His writing was never easy to pigeonhole, with various attempts to force his round body into the square holes of surrealist, new apocalyptic, neo-romantic, pastoral traditions or the undefined ‘nature poet’ or ‘Welsh poet’ doomed to failure, so perhaps critics didn’t know the best direction to aim their disapproval from?

If you anonymised some of his best known poems, say ‘Among Those Killed in the Dawn Raid Was a Man Aged a Hundred’, ‘Fern Hill’, ‘Altarwise By Owl-Light’, ‘In My Craft Or Sullen Art’ and ‘Do Not Go Gentle Into That Good Night’ it would be difficult to label the five works as one distinct style, though are all quintessentially and recognisably ‘Thomas’.

From the sixties onwards, what amounted to a blanket of high profile vitriol and negativity championed by Kingsley Amis (who bizarrely ended up a trustee of the Dylan Thomas literary estate) led to a situation where for many years there was barely any serious literary criticism or analysis of one of the best known and best loved poets of the twentieth century.

Popular appeal

Again I use the descriptions advisedly, as outside the realms of poets and critical study, in the second half of the twentieth century Dylan was one of the few poets whose name was known (and with affection) by the general public.

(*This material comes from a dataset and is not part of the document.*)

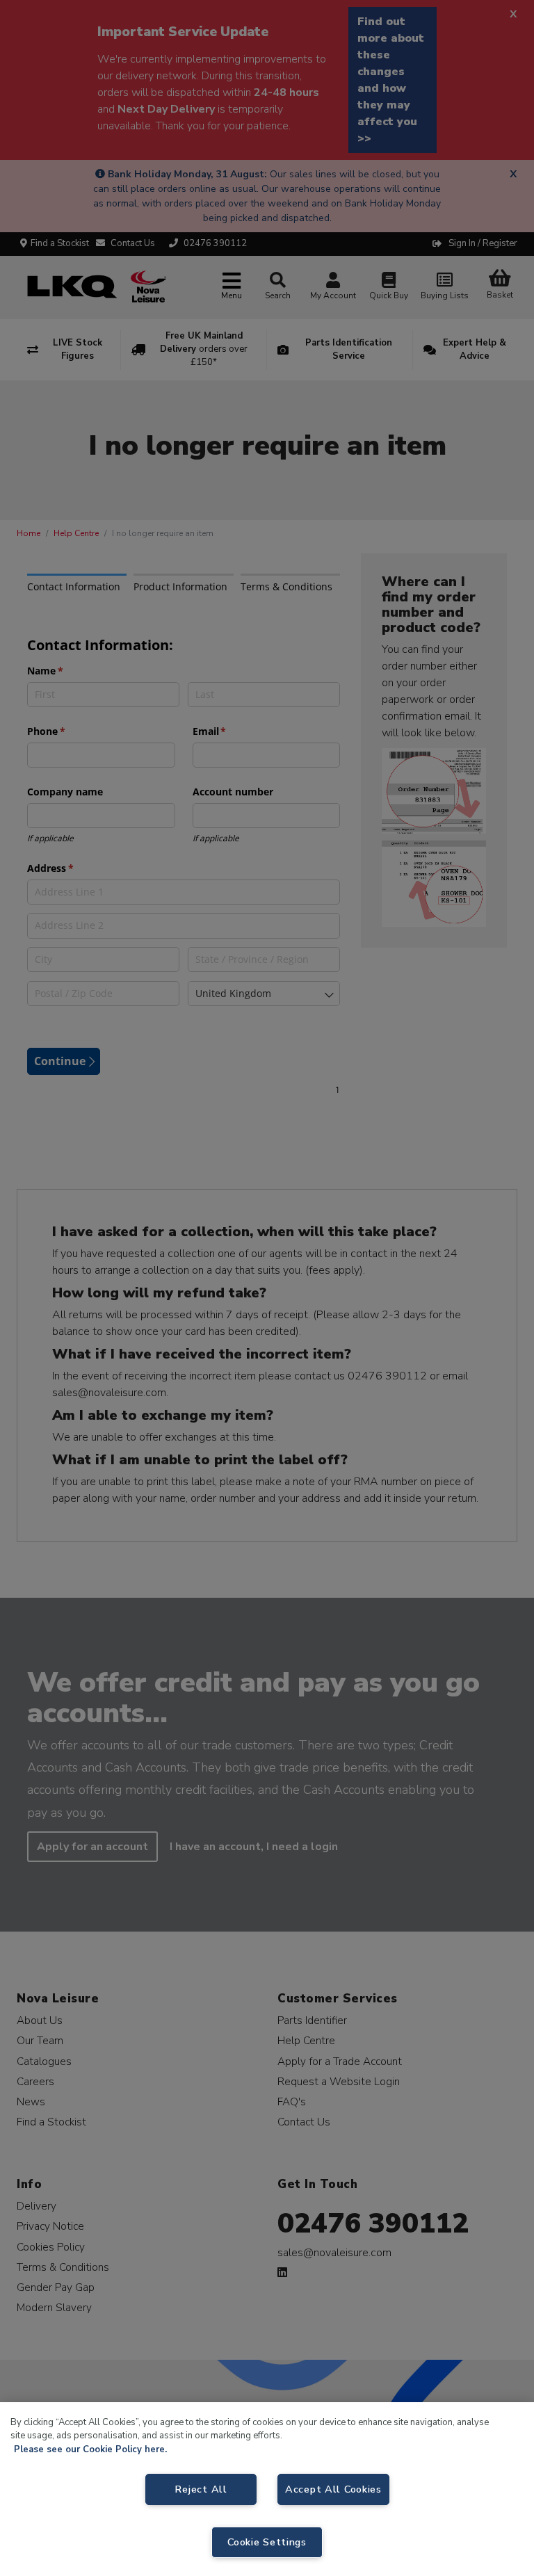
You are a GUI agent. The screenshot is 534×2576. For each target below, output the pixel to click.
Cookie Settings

Aside from the poems themselves, stories like ‘A Child’s Christmas in Wales’, broadcasts like ‘Quite Early One Morning’ and the currently ubiquitous ‘Under Milk Wood’ remained hugely popular; ‘Do Not Go Gentle Into That Good Night’ was referenced in everything from newspaper headlines to a Frankie Goes to Hollywood top ten single, and the (inaccurate) famous last words ‘I’ve had eighteen straight whiskies, I think that’s a record’ stayed in the public consciousness, along with the image of the ‘first pop star poet’. Dylan the icon rubbed shoulders with Jim Morrison and Sid Vicious in some quarters, Rimbaud and Swinburne in others.

Artistic appeal

And across the years, other artistic forms recognised and celebrated Thomas. Ceri Richards, Peter Blake and Ralph Steadman all flew the flag in the art world (along with Steve Dillon in a graphic novel), composers and performers as diverse as Stravinsky, John Cale, Stan Tracy, Ralph McTell (and currently Cerys Matthews) produced full length works dedicated to his life and poetry, ‘Under Milk Wood’ has had several high profile and celebrity packed versions released, and film has done its part with his original scripts for ‘The Doctor and the Devils’ and ‘Rebecca’s Daughters’ brought to the screen with stars like Timothy Dalton, Peter O’Toole and Joely Richardson starring.

New film

A new biopic starring Elijah Wood,  ‘Set Fire to the Stars’, is released at cinemas this week. There has been a dvd release of some of Thomas’s documentary films, and several collections of his letters and radio broadcasts published. Dylan’s audio recordings have been selected dozens of times on ‘Desert Island Discs’ and his early records for Caedmon essentially launched the modern spoken word market. I could go on. Easily. And I often do.

The one area Dylan Thomas hasn’t been truly appreciated as he deserves though, is in the one thing he loved most and did best, his poetry.  And this omission has been at the hands of those who should in theory be best placed to recognise his literary worth, academics and fellow poets. I’m glad to say this is changing, and this is helped hugely by John Goodby’s recent book ‘Under The Spelling Wall’.

Hopefully the renaissance of Dylan Thomas as a major poet worthy of study will continue and his praises will still be sung/ On this high hill in a year’s turning.”